The eighth is likely to be far more difficult for bogey golfers than for experts. Clocking in at just 400 yards, a ramrod straight drive must also be long enough for the golfer to be able to carry the next shot three clubs uphill and over three yawning chasms masquerading as bunkers while threading between four more cavernous greenside bunkers large enough to swallow a golfer whole. A potential drive and pitch for long hitters, average golfers face having to lay up on an already severely demanding hole, then play their most treacherous approach of the day to a green surrounded by trouble. Eight is the unexploded minefield of triple bogeys waiting to happen.

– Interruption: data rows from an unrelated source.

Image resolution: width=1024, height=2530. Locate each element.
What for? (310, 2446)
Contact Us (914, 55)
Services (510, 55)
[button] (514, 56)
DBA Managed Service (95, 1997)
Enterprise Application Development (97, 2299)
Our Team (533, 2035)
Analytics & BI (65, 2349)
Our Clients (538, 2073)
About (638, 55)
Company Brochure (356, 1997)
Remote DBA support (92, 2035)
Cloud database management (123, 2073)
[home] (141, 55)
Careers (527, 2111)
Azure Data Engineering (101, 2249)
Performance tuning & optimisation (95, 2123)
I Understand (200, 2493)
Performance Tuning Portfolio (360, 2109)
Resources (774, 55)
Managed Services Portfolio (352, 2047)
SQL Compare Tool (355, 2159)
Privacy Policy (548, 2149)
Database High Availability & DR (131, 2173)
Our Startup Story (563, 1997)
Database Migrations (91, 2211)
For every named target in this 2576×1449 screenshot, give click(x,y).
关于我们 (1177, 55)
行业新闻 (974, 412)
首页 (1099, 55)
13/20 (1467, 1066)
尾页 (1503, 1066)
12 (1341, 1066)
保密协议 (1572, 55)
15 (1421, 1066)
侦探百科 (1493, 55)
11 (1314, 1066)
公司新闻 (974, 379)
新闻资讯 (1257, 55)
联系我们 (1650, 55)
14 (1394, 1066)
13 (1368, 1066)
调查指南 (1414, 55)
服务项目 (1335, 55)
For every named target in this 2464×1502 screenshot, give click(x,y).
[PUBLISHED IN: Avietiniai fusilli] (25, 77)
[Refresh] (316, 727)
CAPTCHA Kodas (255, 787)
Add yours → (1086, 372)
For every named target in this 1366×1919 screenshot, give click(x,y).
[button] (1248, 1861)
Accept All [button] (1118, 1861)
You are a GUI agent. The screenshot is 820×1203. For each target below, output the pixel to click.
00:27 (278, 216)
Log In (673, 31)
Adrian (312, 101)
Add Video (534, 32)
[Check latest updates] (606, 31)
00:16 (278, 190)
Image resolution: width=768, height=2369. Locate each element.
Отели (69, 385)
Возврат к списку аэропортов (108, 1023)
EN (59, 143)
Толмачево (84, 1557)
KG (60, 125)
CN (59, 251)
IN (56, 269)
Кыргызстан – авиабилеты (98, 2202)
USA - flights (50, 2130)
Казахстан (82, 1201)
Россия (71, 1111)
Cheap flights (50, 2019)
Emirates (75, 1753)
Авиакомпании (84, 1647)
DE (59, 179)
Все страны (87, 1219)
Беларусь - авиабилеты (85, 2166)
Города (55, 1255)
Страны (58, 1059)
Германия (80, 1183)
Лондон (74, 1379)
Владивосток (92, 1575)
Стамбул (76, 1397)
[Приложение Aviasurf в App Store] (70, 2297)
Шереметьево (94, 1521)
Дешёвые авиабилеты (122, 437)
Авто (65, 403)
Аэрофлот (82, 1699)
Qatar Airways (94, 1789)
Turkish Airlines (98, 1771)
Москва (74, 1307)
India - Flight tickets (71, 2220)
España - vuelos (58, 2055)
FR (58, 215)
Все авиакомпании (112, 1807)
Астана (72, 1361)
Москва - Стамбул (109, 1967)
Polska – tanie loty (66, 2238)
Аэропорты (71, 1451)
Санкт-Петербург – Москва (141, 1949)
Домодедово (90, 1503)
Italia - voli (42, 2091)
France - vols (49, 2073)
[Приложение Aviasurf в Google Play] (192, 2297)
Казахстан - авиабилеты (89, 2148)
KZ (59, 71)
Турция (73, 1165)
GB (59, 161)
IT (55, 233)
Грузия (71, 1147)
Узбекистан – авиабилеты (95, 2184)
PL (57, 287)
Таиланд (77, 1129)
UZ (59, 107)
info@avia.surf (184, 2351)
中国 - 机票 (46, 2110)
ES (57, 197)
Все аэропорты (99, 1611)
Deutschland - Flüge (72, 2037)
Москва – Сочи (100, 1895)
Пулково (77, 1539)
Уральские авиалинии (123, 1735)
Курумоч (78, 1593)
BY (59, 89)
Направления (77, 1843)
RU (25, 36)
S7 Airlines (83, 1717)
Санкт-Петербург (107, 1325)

LYTHAM’S SHORT-ISH, BUT TREACHEROUS PAR-4 EIGHTH.
HOLES 9-13
Finally: attack, attack, attack! For the mere mortal golfer this is where to score (or at least limit the damage). For the expert, the respite they felt at No. 7 is echoed in this five-hole stretch.
The tiny par-3 ninth, just 155 yards, is prim as a cameo nestled cozily in a lacquer box, like a treasure to be presented to some powerful potentate. Yet it can be had with a short iron. Bunkers ring almost the entirety of its circumference, yet in an act of mercy for the members, some bunkers were removed and newly added chipping areas provide relief to average players.
“It doesn’t affect the pros, but the members love it,” Ebert surmised.
You turn for home at the tenth tee, and as long as no one loses their drive short and right into mounds of shaggy marram grass or the bunker complex which juts into the fairway, they should have a short iron or wedge in their hand for the approach. The new 11th, like the seventh, was changed to add a new practice area for use in future Open Championships. Whereas seven was shifted to th right, closer to the railway line, 11 was shifted to the right. Neither overly taxing, nor a pushover at a mere 541 yards, the dead-straight hole should yield low scores. Short holes at the par-3 12th and the par-4 13th are similarly welcoming as long as the bunkers are taken out of play.
THE APPROACH FROM THE RIGHT OF THE HOME HOLE.
HOLES 14-18
From 14 on, Lytham throws down the gauntlet. In his “Confidential Guide to Golf Courses,” Doak called holes 14 and 15 “the fifth hardest back-to-back holes in golf.” The narrow 14th plays into a crosswind for a fairway set at a diagonal. The 15th was called by Jack Nicklaus “the hardest hole in major championship golf,” though I’m fairly certain Jack forgot all about 18 at Carnoustie. Still these two holes, playing 434 and 454 yards, respectively, are dastardly holes on which to make 4.
Similarly at 17, the drive must be placed in a tennis court-sized pocket of turf ringed by nine bunkers, the furthermost two of which pinch the fairway to a narrow bottleneck. From there, the hole jumps left through a notch in the mounds of thick rough, playing to a green set at an awkward angle with four bunkers cutting across the front and two additional bunkers behind. A similar tee shot awaits at 18 but with a choice: play straight to the parallelogram of turf set amidst four diagonal bunkers – two on each side. Or play to the right of the bunkers and try to follow the right edge of the fairway for a slightly more direct, but peril-fraught route to the green. In 1974, Gary Player played a recovery shot left-handed with the club upside down from against the clubhouse wall to secure the claret jug and forever enter Lytham lore.